Collected data entries
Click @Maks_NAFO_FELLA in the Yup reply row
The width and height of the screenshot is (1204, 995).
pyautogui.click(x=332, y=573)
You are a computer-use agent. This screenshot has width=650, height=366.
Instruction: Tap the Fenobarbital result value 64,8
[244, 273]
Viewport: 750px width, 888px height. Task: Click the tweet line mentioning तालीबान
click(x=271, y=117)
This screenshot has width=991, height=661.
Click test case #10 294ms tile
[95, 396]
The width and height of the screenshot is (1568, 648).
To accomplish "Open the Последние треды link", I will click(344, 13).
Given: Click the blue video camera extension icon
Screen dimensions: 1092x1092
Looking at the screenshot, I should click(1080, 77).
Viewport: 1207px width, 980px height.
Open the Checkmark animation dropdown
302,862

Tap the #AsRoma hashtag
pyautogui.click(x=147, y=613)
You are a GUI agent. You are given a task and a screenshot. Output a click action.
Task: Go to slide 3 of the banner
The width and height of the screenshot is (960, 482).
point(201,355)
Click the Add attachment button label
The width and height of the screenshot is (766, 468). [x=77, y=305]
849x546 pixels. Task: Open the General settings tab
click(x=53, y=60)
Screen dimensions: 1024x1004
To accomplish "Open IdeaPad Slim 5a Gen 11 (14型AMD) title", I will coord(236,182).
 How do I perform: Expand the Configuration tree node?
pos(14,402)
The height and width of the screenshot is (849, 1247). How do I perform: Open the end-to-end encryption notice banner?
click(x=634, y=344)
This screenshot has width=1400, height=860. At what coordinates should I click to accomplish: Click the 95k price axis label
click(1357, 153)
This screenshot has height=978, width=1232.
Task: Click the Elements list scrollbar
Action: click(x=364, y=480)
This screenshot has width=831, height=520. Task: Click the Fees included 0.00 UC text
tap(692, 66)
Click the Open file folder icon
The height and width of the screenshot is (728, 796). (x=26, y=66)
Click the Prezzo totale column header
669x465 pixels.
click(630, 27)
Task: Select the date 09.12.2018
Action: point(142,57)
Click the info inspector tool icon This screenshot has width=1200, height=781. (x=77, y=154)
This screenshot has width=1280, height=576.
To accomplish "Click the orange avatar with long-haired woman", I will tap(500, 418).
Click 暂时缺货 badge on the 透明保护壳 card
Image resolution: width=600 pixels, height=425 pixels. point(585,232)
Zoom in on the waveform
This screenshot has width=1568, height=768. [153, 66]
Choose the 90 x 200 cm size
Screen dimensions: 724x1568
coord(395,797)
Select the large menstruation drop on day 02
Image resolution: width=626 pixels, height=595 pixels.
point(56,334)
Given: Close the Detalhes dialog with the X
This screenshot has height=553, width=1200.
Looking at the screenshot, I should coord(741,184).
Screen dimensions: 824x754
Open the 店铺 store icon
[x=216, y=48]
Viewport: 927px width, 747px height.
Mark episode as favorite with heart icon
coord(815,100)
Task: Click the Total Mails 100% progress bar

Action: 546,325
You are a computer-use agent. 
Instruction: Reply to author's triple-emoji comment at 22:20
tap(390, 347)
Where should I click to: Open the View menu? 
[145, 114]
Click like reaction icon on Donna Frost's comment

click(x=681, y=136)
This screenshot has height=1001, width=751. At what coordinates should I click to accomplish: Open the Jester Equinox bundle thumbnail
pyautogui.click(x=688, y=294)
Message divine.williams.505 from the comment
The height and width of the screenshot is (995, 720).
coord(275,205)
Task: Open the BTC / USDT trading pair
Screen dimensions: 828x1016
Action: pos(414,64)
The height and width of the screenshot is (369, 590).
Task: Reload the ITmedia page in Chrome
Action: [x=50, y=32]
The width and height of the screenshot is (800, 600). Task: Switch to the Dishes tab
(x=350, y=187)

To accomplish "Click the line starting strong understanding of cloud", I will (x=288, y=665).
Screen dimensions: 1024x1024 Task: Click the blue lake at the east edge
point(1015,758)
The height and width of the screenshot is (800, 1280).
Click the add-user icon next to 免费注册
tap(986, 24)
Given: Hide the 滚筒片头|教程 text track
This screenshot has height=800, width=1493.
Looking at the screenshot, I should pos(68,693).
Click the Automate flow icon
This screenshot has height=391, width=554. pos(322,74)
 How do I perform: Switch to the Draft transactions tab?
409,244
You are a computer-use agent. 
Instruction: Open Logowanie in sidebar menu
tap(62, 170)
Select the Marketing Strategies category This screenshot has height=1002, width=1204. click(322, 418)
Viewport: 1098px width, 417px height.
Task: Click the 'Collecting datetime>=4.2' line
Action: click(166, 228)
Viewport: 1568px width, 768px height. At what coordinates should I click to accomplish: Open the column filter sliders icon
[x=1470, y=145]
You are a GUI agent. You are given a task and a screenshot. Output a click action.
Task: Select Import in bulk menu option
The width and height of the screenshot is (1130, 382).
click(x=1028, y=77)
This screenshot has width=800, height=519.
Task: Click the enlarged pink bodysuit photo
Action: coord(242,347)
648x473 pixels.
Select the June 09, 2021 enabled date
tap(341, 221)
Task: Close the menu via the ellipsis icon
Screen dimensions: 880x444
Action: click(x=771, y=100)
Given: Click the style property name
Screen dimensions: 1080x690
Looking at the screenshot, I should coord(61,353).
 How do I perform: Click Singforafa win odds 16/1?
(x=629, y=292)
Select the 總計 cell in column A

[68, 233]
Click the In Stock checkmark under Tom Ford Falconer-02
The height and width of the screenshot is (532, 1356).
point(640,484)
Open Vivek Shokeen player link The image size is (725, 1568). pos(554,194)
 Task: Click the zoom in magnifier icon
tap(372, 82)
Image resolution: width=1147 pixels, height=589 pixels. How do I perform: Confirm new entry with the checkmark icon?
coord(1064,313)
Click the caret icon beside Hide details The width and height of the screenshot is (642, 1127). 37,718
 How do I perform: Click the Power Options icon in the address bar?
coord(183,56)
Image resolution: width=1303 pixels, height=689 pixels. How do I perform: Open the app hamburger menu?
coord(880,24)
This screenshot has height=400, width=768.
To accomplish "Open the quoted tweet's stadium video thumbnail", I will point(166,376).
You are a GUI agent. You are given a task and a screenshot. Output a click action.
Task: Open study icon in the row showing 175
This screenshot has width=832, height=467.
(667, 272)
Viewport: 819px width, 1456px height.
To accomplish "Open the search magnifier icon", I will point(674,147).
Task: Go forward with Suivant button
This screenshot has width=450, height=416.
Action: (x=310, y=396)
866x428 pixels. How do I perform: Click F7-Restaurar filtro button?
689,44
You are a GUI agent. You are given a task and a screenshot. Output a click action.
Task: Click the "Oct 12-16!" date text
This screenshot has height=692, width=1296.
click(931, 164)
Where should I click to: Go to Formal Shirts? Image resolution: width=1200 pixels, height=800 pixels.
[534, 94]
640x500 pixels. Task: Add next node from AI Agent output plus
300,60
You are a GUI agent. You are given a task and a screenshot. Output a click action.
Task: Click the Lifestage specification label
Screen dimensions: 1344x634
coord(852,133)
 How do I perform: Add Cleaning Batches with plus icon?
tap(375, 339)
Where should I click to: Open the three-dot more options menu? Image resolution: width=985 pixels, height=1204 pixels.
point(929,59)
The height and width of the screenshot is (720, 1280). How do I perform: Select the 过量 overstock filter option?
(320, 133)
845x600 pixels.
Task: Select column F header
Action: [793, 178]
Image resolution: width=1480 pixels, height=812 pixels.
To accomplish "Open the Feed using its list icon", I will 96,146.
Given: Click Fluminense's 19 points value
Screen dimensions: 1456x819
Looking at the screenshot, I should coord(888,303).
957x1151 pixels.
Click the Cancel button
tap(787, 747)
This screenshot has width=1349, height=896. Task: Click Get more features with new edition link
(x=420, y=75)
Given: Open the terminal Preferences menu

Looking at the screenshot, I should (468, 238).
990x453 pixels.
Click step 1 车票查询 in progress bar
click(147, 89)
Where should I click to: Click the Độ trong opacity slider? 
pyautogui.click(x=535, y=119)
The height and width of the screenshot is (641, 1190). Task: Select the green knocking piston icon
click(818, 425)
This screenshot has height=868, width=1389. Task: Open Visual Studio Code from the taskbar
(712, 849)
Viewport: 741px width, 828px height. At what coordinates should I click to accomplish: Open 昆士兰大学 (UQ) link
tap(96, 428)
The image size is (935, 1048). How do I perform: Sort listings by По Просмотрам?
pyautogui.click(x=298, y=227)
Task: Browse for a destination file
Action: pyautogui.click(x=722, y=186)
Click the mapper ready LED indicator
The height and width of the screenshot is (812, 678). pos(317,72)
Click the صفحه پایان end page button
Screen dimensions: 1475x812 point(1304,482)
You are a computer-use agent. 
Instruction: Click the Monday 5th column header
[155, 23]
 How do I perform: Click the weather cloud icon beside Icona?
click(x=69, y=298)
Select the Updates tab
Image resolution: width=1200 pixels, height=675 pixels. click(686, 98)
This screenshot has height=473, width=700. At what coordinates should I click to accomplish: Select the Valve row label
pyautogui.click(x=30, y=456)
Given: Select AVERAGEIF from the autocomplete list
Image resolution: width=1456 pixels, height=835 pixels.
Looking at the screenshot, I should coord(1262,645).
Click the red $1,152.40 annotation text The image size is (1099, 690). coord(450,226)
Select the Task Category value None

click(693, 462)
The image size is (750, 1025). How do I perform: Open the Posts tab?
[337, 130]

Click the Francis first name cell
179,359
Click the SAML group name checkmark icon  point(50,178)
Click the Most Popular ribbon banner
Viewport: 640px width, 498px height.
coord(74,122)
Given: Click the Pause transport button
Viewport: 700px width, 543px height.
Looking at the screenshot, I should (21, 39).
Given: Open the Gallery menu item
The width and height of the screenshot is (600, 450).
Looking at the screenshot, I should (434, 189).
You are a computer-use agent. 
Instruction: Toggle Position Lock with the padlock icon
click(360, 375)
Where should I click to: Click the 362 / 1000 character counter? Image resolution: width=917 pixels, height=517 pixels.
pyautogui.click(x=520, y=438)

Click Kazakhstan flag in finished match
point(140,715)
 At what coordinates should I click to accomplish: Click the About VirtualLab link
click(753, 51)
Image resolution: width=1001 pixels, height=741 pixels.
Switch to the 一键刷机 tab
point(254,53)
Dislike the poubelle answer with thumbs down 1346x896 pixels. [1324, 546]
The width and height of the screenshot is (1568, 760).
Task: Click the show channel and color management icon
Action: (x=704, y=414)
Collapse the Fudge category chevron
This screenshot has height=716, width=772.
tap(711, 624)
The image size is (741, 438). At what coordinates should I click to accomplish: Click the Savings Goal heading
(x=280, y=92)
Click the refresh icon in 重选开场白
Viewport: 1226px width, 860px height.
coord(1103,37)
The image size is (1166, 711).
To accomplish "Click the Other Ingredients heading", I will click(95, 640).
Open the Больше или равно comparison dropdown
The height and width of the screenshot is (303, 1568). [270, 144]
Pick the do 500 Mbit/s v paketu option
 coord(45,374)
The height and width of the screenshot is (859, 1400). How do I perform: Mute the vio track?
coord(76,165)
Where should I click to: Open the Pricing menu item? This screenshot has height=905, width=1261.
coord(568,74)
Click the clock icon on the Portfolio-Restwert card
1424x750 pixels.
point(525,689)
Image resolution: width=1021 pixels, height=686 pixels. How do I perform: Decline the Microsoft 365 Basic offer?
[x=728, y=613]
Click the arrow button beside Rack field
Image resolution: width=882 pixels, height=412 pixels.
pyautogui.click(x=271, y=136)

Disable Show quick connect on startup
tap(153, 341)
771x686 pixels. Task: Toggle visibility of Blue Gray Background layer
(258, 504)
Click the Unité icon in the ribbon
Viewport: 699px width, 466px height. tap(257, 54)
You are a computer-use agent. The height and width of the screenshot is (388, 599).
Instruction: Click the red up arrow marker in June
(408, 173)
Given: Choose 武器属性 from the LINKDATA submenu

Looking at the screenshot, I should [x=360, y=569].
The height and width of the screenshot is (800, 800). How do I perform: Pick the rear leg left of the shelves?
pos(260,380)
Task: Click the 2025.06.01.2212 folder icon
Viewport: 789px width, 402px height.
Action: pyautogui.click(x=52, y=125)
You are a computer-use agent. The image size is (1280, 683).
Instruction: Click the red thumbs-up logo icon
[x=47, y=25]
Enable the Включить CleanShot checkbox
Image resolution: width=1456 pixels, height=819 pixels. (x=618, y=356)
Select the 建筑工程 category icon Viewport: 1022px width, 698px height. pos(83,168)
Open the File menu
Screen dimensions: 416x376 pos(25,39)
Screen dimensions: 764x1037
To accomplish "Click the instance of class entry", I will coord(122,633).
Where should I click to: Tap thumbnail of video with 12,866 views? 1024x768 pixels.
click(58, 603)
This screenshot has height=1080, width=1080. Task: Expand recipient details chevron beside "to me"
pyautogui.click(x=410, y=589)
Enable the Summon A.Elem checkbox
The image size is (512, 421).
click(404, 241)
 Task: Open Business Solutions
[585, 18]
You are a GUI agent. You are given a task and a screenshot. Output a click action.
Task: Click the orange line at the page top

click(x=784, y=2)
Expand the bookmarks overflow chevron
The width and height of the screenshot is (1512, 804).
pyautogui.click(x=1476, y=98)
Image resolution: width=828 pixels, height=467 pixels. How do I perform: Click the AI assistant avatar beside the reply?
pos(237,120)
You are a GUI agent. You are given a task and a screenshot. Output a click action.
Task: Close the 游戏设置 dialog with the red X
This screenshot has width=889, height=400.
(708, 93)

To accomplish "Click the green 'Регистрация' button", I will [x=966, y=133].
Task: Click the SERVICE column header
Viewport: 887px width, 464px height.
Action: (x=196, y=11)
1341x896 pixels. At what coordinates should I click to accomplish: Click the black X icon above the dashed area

What is required ▸
Copy out each line of the records above that includes "Close".

Response to the task ▸
Given: Close the Detalhes dialog with the X
Task: Close the menu via the ellipsis icon
Task: Close the 游戏设置 dialog with the red X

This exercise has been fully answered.